Karen looked into Standing Deer’s eyes, a lump forming in her throat. “I can’t,” wiping away the flowing tears, “I can’t live without you.”

His lips claimed hers with the fiery heat of uncontained passion. “You are my forever.” Leaning his forehead onto hers, “What can we do to make this work in both of our worlds?”

“If you are willing, we can live in both worlds until our children start school or it gets too dangerous for them.”

Heavy with child, he rubbed Karen’s swollen belly. Standing Deer grinned. “My love.”



1866:    General William Tecumseh Sherman issues a statement that if you kill the buffalo, you kill the Indians. General Philip Sheridan commands the American forces to bring peace to the lands by exterminating the buffalo.

Idaho Territory: Chief Red Cloud defends land given to them by a treaty by attacking a wagon train bringing supplies to Fort Kearny. Captain William Fetterman led the battle against the Sioux chief. 80 soldiers were killed.

1867:  The first white settlers arrive in Cheyenne, Wyoming.

1868:  A treaty was signed between Chief Red Cloud and General Sherman at Fort Laramie, Wyoming Territory ending the battles along the Bozeman Trail.
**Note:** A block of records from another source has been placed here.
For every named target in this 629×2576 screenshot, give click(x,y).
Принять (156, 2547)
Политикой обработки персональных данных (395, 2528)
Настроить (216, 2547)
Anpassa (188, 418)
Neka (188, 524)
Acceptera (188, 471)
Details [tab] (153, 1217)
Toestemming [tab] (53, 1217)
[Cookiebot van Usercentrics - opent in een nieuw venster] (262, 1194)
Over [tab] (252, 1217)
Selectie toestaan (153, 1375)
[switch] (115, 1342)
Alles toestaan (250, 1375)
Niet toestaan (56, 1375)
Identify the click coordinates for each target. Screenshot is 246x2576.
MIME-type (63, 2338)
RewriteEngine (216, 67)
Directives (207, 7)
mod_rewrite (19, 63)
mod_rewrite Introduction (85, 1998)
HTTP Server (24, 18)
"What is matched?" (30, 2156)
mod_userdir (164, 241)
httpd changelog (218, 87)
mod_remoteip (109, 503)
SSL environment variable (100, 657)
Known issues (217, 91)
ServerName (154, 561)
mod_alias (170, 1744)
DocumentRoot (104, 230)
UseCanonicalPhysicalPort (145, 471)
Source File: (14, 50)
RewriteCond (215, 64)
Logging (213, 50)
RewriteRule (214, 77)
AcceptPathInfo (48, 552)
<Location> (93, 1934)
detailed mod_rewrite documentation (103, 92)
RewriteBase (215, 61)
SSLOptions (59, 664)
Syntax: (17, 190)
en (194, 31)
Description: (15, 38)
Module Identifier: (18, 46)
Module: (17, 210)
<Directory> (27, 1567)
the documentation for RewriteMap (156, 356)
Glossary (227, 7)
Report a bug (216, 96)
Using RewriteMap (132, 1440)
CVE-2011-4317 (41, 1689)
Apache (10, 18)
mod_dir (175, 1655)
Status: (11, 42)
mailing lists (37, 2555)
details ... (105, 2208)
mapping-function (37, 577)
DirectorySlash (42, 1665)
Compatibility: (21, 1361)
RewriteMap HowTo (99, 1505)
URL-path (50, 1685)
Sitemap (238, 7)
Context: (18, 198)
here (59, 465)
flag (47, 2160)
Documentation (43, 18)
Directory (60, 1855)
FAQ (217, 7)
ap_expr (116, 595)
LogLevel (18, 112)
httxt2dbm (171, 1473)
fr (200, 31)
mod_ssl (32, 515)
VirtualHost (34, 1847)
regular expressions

Under the treaty, part of northern Wyoming and land in the Dakotas were retained by the Sioux.

Battle of Washita: Lieutenant Colonel George A. Custer attacked a winter camp of Arapaho and Cheyenne Indians led by Chief Black Kettle. The cavalrymen killed more than 100 men, women, and children in the Indian village. Lieutenant Colonel Custer attacked the camp under General Sherman’s orders.

1869:  General Philip Sheridan is quoted. “The only good Indian is a dead Indian.”

1871:  The Indian Appropriation Bill was passed. Under the new Bill, the Indian will be considered as an individual. The Bill was passed to alleviate the confusion of the signing of treaties between individual Chiefs. The issue of sovereignty is a difficult one for the Indian Nations. If one chief signs a treaty, the authority covers his village only. It doesn’t apply to the entire Indian Nation. The Bill also gives the American government the right to enlarge or shrink the treaty lands and reservations by executive order.

1874:  Lieutenant Colonel Custer announced the discovery of gold in the Black Hills, Dakota Territory. Lieutenant General Philip Sheridan issued orders to Custer to find a practical route to Fort Laramie. Prospectors have been digging illegally on the Sioux land. The agreed Treaty of 1868 doesn’t allow non-government whites to be allowed in the Black Hills, which the Indians consider sacred land.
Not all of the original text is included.